Using custom TTS from external server with ARI

We have a cusome TTS engine (SMI) which runs on a Windows server, which we need to use with our ARI application (Asterisk 13). Currently what I do is create a PCM file and make Asterisk play it. Problem is, it takes too much time since I need to wait for the TTS server to fully synthesize the whole sentense before passing it to Asterisk. I thought of 2 options to solve this, but have no idea how to do that with Asterisk/ARI:

  1. Make Asterisk start play the file when its first chunk is ready, while I continue writing to it the rest of the speech. Tried that, but it seems Asterisk just uses whatever is on the file while the play command was issued, and ignores the rest.
  2. Stream the results to Asterisk. Could not find anything about how to do that.

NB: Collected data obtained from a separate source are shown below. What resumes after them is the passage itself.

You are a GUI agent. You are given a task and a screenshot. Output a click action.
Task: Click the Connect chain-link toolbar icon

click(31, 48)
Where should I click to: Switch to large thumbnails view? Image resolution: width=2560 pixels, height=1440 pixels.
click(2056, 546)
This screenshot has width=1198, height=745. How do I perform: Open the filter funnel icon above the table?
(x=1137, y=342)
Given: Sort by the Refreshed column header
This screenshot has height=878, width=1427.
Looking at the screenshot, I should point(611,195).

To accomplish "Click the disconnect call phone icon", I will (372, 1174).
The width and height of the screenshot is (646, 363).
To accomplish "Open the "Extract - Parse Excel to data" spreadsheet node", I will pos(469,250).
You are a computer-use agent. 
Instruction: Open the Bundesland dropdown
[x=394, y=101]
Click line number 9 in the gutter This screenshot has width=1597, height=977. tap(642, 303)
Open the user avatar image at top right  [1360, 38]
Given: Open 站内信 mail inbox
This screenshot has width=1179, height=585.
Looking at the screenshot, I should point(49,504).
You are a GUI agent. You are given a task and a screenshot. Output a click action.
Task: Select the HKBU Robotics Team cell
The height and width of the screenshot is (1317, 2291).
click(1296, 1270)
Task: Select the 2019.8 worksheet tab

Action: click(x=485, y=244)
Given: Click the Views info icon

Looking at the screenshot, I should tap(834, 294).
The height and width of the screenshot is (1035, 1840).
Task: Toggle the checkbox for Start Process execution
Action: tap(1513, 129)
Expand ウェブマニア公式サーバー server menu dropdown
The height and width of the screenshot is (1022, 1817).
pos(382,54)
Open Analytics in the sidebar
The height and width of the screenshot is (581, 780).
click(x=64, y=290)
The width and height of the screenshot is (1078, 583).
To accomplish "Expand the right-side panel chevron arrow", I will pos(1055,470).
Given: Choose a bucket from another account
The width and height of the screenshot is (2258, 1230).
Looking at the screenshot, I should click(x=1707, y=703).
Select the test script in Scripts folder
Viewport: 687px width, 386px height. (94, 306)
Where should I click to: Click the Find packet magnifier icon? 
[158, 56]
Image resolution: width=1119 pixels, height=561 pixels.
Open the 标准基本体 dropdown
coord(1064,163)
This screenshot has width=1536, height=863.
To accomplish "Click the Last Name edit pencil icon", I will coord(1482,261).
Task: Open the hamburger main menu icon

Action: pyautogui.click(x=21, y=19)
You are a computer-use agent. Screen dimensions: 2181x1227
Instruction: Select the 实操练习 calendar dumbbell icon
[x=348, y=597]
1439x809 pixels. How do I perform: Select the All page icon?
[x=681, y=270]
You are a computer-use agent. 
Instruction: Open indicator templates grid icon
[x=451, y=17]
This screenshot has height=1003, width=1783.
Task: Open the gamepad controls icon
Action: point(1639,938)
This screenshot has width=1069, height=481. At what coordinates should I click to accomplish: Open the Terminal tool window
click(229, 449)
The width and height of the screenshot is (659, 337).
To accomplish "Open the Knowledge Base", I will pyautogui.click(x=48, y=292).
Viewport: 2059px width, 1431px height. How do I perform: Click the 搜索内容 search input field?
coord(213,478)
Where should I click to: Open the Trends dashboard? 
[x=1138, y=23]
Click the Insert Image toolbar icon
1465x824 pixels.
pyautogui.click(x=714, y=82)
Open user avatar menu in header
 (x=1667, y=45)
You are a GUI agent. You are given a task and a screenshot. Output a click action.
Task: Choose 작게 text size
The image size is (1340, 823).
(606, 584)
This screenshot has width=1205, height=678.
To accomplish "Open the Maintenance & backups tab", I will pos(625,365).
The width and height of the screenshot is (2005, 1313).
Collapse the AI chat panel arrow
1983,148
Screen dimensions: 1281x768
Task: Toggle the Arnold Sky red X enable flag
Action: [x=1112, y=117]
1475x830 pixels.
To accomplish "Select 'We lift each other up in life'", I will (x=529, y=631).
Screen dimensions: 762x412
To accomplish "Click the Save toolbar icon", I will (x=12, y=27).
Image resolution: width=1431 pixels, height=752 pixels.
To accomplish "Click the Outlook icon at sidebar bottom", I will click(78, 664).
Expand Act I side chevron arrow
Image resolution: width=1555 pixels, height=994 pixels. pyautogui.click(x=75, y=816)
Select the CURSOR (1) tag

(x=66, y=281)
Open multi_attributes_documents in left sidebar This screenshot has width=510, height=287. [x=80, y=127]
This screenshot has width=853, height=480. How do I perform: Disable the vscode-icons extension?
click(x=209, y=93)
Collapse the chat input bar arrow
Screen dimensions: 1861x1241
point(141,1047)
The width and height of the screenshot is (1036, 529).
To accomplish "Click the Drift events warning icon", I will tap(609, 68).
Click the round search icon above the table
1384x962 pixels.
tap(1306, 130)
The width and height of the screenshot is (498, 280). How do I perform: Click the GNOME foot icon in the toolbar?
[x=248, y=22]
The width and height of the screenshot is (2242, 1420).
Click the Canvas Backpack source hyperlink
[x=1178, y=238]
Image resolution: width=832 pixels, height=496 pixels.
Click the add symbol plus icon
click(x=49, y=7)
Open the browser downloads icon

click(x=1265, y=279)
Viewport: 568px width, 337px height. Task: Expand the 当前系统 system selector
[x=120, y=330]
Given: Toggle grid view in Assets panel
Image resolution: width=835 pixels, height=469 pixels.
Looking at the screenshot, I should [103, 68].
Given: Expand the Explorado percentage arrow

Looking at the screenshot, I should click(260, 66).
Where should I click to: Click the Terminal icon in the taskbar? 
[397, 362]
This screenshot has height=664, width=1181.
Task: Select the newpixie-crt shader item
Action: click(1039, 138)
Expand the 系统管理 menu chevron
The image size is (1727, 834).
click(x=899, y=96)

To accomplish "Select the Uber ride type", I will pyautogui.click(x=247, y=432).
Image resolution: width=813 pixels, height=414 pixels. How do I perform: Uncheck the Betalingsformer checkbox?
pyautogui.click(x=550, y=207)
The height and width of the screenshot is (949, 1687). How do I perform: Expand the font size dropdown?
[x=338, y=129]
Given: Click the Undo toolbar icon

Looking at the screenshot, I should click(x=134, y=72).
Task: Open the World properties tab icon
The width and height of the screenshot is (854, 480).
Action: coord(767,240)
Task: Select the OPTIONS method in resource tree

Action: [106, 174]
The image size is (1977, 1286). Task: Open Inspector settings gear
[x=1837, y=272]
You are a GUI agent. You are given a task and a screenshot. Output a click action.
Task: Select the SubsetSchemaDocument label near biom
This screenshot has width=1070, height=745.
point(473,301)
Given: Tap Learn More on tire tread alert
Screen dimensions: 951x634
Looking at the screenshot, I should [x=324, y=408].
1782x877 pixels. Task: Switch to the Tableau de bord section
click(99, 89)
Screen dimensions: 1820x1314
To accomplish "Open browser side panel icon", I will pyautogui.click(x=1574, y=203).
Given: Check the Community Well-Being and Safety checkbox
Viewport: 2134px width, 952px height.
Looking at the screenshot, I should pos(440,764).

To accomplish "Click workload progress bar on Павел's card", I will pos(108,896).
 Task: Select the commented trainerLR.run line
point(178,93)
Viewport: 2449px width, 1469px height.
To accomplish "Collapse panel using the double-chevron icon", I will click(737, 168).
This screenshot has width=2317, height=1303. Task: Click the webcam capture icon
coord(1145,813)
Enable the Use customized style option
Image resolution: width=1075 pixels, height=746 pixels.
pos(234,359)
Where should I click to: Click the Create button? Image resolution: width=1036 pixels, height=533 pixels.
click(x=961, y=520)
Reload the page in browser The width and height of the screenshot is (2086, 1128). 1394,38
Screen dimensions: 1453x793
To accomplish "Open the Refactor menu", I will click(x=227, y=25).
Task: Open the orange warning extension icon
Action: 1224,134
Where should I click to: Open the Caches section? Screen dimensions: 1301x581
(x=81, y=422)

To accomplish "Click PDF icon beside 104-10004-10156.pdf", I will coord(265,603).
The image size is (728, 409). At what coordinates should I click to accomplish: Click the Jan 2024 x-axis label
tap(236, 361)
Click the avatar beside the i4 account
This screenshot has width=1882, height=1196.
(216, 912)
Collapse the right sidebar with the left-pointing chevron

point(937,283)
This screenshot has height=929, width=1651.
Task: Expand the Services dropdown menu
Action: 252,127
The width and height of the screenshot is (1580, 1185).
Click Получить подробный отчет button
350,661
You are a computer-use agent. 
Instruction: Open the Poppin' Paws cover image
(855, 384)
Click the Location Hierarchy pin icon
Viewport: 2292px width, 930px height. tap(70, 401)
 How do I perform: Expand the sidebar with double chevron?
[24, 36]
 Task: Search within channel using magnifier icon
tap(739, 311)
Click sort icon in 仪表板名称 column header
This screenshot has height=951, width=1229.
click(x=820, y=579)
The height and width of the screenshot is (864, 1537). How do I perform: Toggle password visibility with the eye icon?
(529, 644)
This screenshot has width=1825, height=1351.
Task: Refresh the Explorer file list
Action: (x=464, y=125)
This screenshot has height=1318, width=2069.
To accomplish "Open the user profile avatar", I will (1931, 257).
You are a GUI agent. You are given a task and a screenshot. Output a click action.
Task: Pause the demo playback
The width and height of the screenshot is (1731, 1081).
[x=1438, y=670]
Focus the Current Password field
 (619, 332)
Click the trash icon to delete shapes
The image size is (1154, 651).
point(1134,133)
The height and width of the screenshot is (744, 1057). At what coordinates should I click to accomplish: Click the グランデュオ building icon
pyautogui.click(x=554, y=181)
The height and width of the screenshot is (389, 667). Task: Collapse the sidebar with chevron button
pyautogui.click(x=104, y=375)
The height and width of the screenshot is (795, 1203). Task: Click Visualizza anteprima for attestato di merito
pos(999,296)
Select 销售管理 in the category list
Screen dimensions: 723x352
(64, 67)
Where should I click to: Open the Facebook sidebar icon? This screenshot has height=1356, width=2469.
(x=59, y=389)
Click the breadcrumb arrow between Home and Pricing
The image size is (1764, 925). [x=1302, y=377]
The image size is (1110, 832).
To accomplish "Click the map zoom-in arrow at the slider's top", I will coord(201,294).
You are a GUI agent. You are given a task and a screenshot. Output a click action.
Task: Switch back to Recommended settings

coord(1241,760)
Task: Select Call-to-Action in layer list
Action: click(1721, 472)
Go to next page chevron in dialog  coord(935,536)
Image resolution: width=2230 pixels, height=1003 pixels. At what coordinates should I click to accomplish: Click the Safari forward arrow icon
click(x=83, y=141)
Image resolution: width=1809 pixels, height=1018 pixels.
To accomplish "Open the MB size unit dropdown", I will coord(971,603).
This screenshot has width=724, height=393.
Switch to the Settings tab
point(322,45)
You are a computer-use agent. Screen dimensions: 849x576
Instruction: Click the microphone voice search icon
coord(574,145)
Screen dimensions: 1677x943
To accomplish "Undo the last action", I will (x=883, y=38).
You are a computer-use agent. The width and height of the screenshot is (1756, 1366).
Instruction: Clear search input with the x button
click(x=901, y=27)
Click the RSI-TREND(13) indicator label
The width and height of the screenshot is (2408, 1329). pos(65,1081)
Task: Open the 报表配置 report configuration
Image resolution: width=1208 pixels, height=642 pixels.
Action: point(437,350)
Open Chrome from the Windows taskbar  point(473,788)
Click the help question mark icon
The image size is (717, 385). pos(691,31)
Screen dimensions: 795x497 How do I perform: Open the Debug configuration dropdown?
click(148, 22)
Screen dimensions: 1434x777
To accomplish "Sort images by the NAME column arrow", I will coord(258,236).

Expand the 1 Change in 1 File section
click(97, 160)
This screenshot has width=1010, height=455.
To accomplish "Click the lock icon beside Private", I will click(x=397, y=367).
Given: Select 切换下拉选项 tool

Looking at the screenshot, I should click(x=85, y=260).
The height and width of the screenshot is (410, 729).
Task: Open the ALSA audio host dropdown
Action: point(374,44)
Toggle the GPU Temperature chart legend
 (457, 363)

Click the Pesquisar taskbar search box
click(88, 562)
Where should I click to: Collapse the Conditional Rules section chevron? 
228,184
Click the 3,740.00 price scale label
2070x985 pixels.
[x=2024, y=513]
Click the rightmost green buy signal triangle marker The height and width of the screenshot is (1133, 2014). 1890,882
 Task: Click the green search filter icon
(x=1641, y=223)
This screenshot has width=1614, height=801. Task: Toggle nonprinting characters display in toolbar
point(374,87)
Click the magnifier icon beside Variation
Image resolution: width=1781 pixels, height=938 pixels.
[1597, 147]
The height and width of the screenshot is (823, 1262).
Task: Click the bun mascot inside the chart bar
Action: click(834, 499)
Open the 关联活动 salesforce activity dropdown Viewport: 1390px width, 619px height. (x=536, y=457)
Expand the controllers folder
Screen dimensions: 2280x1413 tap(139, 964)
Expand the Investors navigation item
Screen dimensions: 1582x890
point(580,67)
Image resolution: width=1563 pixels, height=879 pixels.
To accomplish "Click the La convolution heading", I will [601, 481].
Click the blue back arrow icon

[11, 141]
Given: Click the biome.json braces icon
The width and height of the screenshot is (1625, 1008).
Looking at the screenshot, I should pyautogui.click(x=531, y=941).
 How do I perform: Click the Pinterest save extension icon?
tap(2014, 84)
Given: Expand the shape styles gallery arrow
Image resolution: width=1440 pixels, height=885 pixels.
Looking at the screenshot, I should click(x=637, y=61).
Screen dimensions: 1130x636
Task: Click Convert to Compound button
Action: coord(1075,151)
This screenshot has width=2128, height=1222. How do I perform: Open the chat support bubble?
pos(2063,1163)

Do you have any idea how to use one of these ideas, or better, have another idea?

Eyal Hasson.

I tried playing the stream with http on Asterisk 16 (the TTS engine provides a http stream which it writes the synthisized audio into). It seems Asterisk waits for the whole stream to complete before starting palyback, so no time saving here. Is there a way to force Asterisk to immediatly start playback?

Hi @eyalhasson

Seeing as you’re already using the ARI could you use the new External Media stuff in ARI? It allows you to write audio into Asterisk instead of playing back file after file. I used it and wrote about it here - and in the next couple of weeks I’ll be demo’ing typing Dialogflow up to Asterisk using it. You’ll want the AudioServer part of it which lives on github - you probably wouldnt even need to change your tts application at all, just have this audioserver call the URI instead and use the ability in whatever language you use (doesnt have to be node) to read the response before its finished downloading and push it straight back into Asterisk.

1 Like

Hello @danjenkins,

Thanks - I was not aware of this, and it is really something long time needed. Does your AudioServer support streaming into Asterisk also?

The code currently isn’t there to do so but will be in about 2 weeks time (I’ll be giving that talk at ITExpo about using dialogflow). But if you wanted to do it, you absolutely can, where I read from the stream and then write out to Google’s Speech To Text engine, you’d want to write to it, simple as that really, sure, you’d want to do some buffering going out too so that you didnt chuck a load of media down that udp socket but in essence it should be that simple. Get your media via http, pipe the stream from the http response to the audio stream I’m reading from :slight_smile:

Hello @danjenkins,

I started playing with the External Media support as you suggested, using a C# written UDP server. I am able to send back my audio, but it is not heard on the channel. I think because I have to wrap it with RTP protocol. Am I correct? If so, can you direct me to an example of how to do that?

Hey @eyalhasson I’m literally just about to write something that does this with node for my demo at ITExpo next week so I’ll get back to you soon (or nudge me in a couple of days if I havent gotten back to you)

This topic was automatically closed 30 days after the last reply. New replies are no longer allowed.